S244 Journal of Investigative Dermatology (2016), Volume 136
Heterogeneous mutational status of melanomas in multiple primary melanoma patients C Pellegrini1, C Martorelli1, G Cipolloni2, L Di Nardo1, A Antonini1, M Maturo1 and M Fargnoli1 1 Dept. of Dermatology, University of L’Aquila, L’Aquila, Italy and 2 Dept. of Pathology, University of L’Aquila, L’Aquila, Italy Multiple primary melanomas (MPM) develop in about 5% of sporadic melanoma patients and in up to 19% of melanoma patients with a positive family history.

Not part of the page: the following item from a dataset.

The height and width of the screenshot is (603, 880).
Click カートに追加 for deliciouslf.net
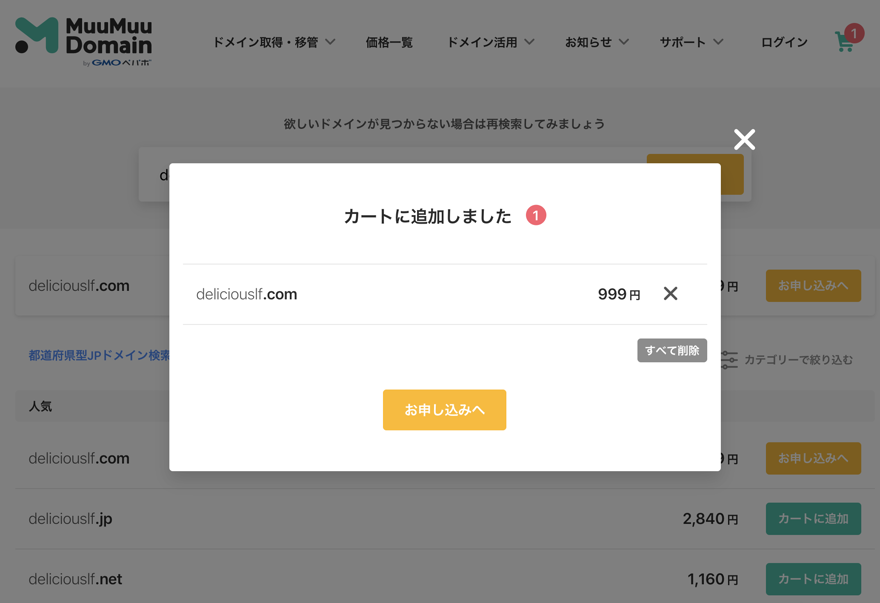coord(813,578)
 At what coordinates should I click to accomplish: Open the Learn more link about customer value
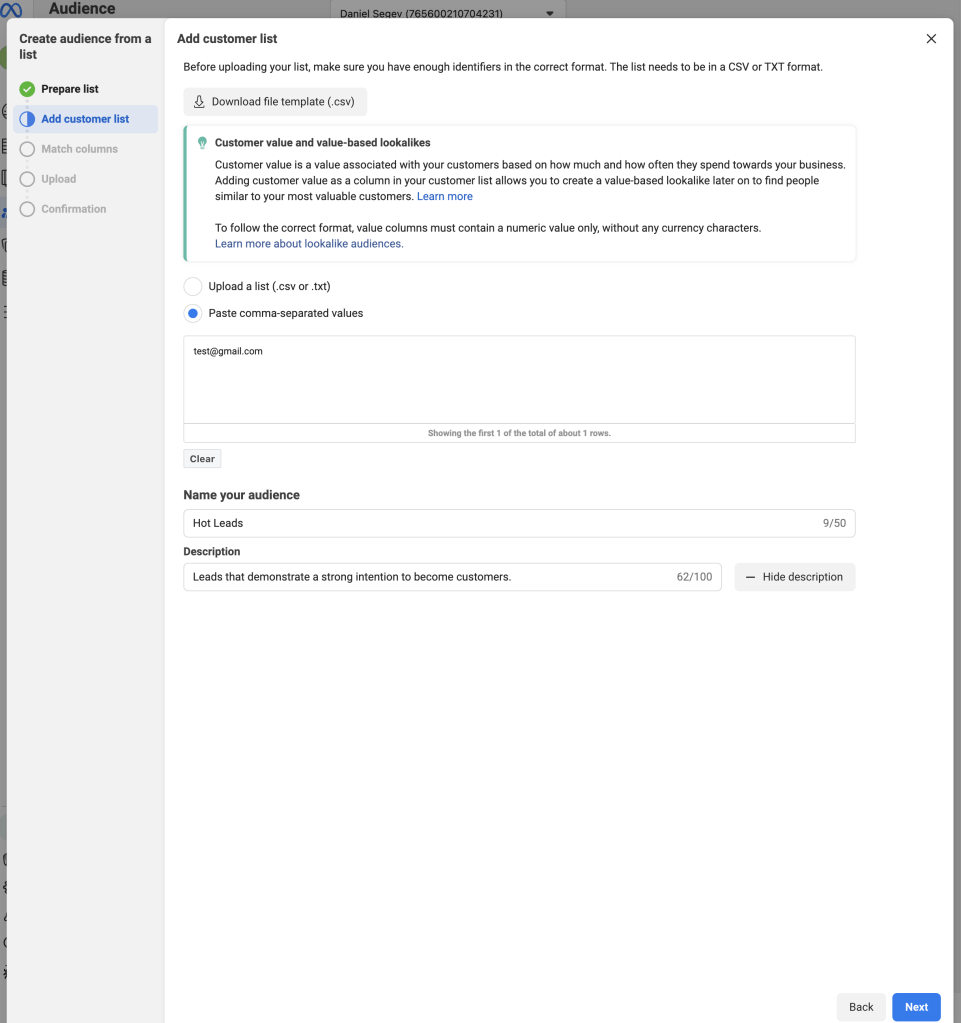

Many genetic alterations, including predisposing and/or somatic mutations, may contribute to the development of MPM and data on the genetic diversity of MPMs are limited. We aimed to assess the frequency and distribution of BRAF, NRAS and TERT promoter somatic mutations in subsequent melanomas of the same patient and evaluate the association of somatic alterations with germline mutational profile of MPM patients. Sixty-six synchronous/asynchronous FFPE melanoma tissues from 31 patients were analyzed by Real-Time PCR, Sanger Sequencing and SNaPshot molecular methods for BRAF, NRAS and TERT promoter mutations. Germline DNA was screened by Sanger sequencing for mutations in CDKN2A, CDK4, POT1, MITF, MC1R genes and TERT promoter. BRAF V600 mutations were found in 46.2% of melanomas, NRAS mutations in 10.6% and TERT promoter rs2853669 polymorphism in 64.2%. Mutational somatic profile (BRAF, NRAS) was concordant between first and subsequent primary tumors in 65.4% of patients. Somatic mutational status was not associated with any of the clinical characteristics of patients or melanomas, including age, melanoma thickness and body site. At the germline level, MPM patients were wild-type for mutations in CDKN2A, CDK4, POT1 and MITF genes. TERT-promoter polymorphisms (rs2853669 and rs35226131) were identified in 46.1% of patients and MC1R allelic variants in 73.1%. Carriers of MC1R changes were diagnosed more frequently with melanoma on the trunk compared to wild-type patients (p¼0.02), but no association between MC1R status and somatic mutations was identified in our patients. In conclusion, our results support the heterogeneity of molecular profiles in MPM of the same patient with implication in clinical practice due to the difficulties in molecularly classifying patients with discrepant primary melanomas.